'Ordu göreve!'
Biz bu slogana Cumhuriyet mitinglerinden aşinayız. Gezi Parkı olaylarında atılmamış olması, sloganın kalplerden de silinmiş olduğunu göstermez.
Sadece konjonktörel nedenlerle bu sloganın atılmasının bazılarınca "zamansız" olduğu düşünülmüş olabilir. Ama "Ordu göreve" sloganı, şimdilerde Mısır, Libya ve Tunus'ta sokak tekerlemesi.
***
İslam ülkelerinde, demokrasiye, laikliğe, seçimlere ayak uydurmuş, yerel yönetimlerde başarılı bir İslamcı yapı iktidara gelirse, Batı acayip irrite oluyor.
Hele o İslamcı iktidar, ülkenin kaynaklarının kullanımında 'yerli' bir duruş sergiliyor, dışa bağımlılığı ve işbirlikçiliği değil de halkını önceliyorsa, Batı için yandı gülüm keten helva.
Müslümanları iktidardan indirmek için askeri darbe başta olmak üzere her yol Batı için meşrulaşıyor.
Bu yüzden Avrupa'nın eski doğu bloğu ülkelerine dahi layık gördükleri demokrasiyi, Müslüman'a layık görmüyorlar.
Müslüman'ın önünü açacak bir demokrasi hiçbir zaman işine gelmedi batılı dostlarımızın(!)
Dolayısıyla şiddete bulaşmayan, ısrarla sistemi içeriden dönüştürmeyi hedefleyen İslami oluşumları kendi ülkelerinde iktidarda tutmuyorlar.
***
İhvan, yani Müslüman Kardeşler, yıllarca Mısır hapishanelerinde 'ülkenin gerçek sahibi olan Mısır Ordusu'nun işkencelerine maruz kaldı. Ama silaha sarılmadı, yer altına inmedi.
Bir sene öncenin Tahrir 'devrimcileri', bir ay önce yine aynı meydanda "Ordu göreve" pankartı taşıdı.
Muhammed Mursi, iktidarda bir senesini bile dolduramadan 3 Temmuz 2013'te ABD'nin sadık Sisi'si tarafından darbelendi. Önceki Cuma, Sisi'nin baltacıları, 200 Mısırlıyı katletti, binlercesini yaraladı.

● Verilen Bilgiler:
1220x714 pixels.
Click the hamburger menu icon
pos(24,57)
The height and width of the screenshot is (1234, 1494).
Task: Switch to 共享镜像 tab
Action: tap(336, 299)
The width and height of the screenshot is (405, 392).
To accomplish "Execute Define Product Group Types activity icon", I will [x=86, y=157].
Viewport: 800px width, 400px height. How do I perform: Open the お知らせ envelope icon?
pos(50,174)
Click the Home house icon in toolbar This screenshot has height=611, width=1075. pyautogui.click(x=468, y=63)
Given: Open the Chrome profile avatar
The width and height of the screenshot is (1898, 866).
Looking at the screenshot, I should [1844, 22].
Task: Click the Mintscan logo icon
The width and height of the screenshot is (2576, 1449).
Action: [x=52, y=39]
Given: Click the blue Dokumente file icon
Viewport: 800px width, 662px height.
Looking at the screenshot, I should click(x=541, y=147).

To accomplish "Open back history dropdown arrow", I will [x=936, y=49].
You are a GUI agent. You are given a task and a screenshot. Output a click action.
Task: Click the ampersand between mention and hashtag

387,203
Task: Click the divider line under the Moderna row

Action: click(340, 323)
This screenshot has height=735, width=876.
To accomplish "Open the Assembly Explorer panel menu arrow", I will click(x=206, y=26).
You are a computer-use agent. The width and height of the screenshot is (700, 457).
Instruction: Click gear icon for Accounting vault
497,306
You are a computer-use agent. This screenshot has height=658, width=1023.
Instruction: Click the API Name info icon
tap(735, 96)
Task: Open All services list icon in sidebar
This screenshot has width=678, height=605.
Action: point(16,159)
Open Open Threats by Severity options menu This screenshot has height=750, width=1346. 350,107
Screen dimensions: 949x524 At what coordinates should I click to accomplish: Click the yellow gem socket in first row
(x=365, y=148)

● Görev Listesi:
**1.** Çıkarılan metinde adı geçen ülkelerin tamamını sıralayınız.
**2.** Kayıtlarda "Task: Click the Mintscan logo icon" ifadesini içeren satırdan kayıtların sonuna kadar uzanan bölümü, "Instruction" yerine "Command" yazarak yeniden veriniz. Geri kalan her şey aynen korunmalıdır.

● Çözülmüş Görevler:
**1.** Mısır, Libya, Tunus, ABD

**2.**
Task: Click the Mintscan logo icon
The width and height of the screenshot is (2576, 1449).
Action: [x=52, y=39]
Given: Click the blue Dokumente file icon
Viewport: 800px width, 662px height.
Looking at the screenshot, I should click(x=541, y=147).

To accomplish "Open back history dropdown arrow", I will [x=936, y=49].
You are a GUI agent. You are given a task and a screenshot. Output a click action.
Task: Click the ampersand between mention and hashtag

387,203
Task: Click the divider line under the Moderna row

Action: click(340, 323)
This screenshot has height=735, width=876.
To accomplish "Open the Assembly Explorer panel menu arrow", I will click(x=206, y=26).
You are a computer-use agent. The width and height of the screenshot is (700, 457).
Command: Click gear icon for Accounting vault
497,306
You are a computer-use agent. This screenshot has height=658, width=1023.
Command: Click the API Name info icon
tap(735, 96)
Task: Open All services list icon in sidebar
This screenshot has width=678, height=605.
Action: point(16,159)
Open Open Threats by Severity options menu This screenshot has height=750, width=1346. 350,107
Screen dimensions: 949x524 At what coordinates should I click to accomplish: Click the yellow gem socket in first row
(x=365, y=148)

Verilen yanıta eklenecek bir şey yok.